Budget 2016: Defense Faces Stiff Political Headwinds - Blog: The president’s budget for fiscal year 2016 seeks a sizeable boost to defense and domestic spending. But there is little to no chance that Congress will go along. Domestic political disputes and a broken budget process almost guarantee the Pentagon will continue to live under a cloud of fiscal uncertainty for the remainder of the year.
The Obama administration is proposing a federal budget for 2016 that exceeds legally mandated limits on discretionary spending by $74 billion, including $35 billion for defense. For the Pentagon, which has pleaded for relief from the spending caps for the past three years, this ought to be a welcome reprieve. The Budget Control Act restricts defense baseline spending at $499 billion. The 2016 proposal seeks $534 billion for the defense baseline budget and $51 billion for war spending, according to officials who disclosed the figures to reporters ahead of the Feb. 2 release. The president’s budget also increases nondefense discretionary spending by $34 billion.

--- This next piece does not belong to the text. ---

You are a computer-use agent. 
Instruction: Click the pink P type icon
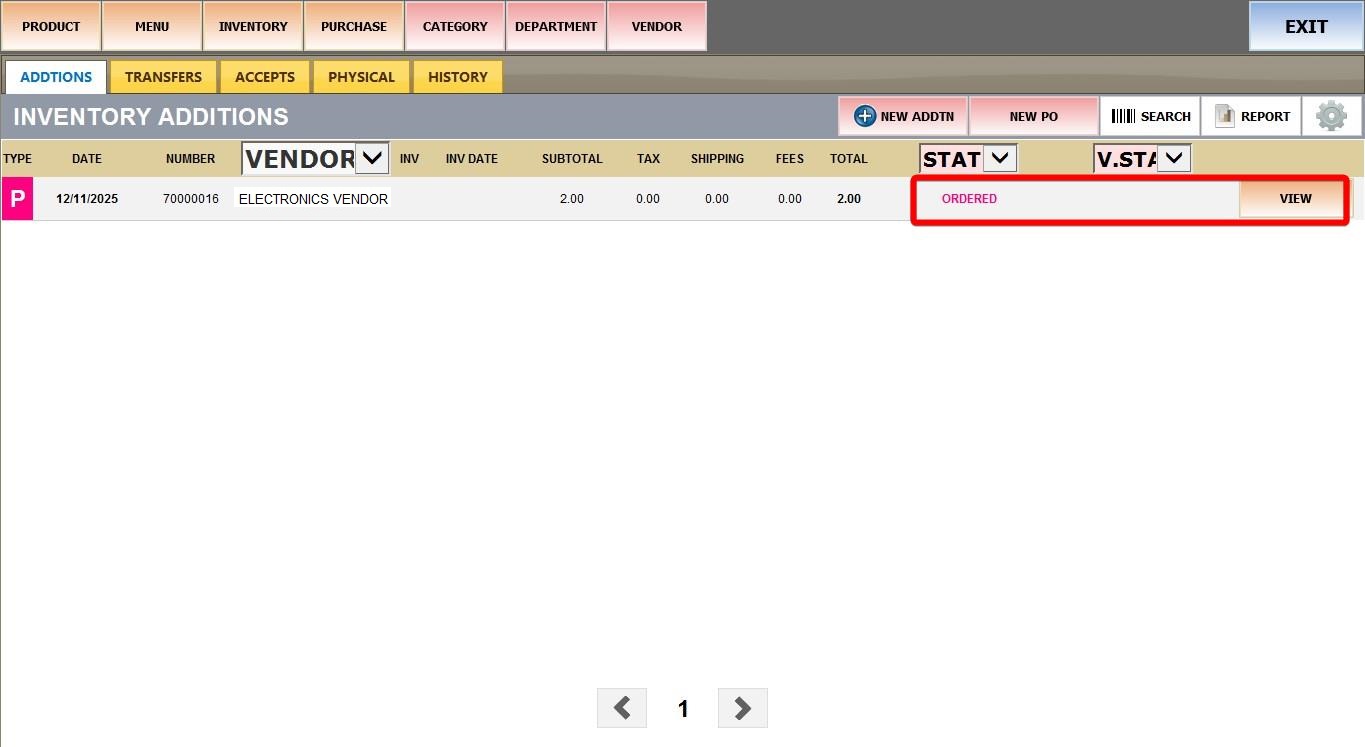coord(17,199)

Whatever Congress ends up appropriating likely will be less than the president’s request but higher than the ceiling allowed by the four-year-old budget law, analysts and budget experts said. The final amount will not be known for months.

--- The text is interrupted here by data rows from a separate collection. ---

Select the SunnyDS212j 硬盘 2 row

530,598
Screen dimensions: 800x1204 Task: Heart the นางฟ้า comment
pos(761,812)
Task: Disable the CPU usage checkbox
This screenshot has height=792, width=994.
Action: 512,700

The political and fiscal environment, in theory, should be receptive to bigger military budgets. The United States is dealing with complex security crises in the Middle East, Europe and Asia. The federal budget deficit has dropped significantly. And the traditionally pro-defense Republican Party controls both houses of Congress.
But the practical reality is that defense spending decisions continue to be underpinned by Washington dysfunction and a protracted stalemate over government spending and taxes.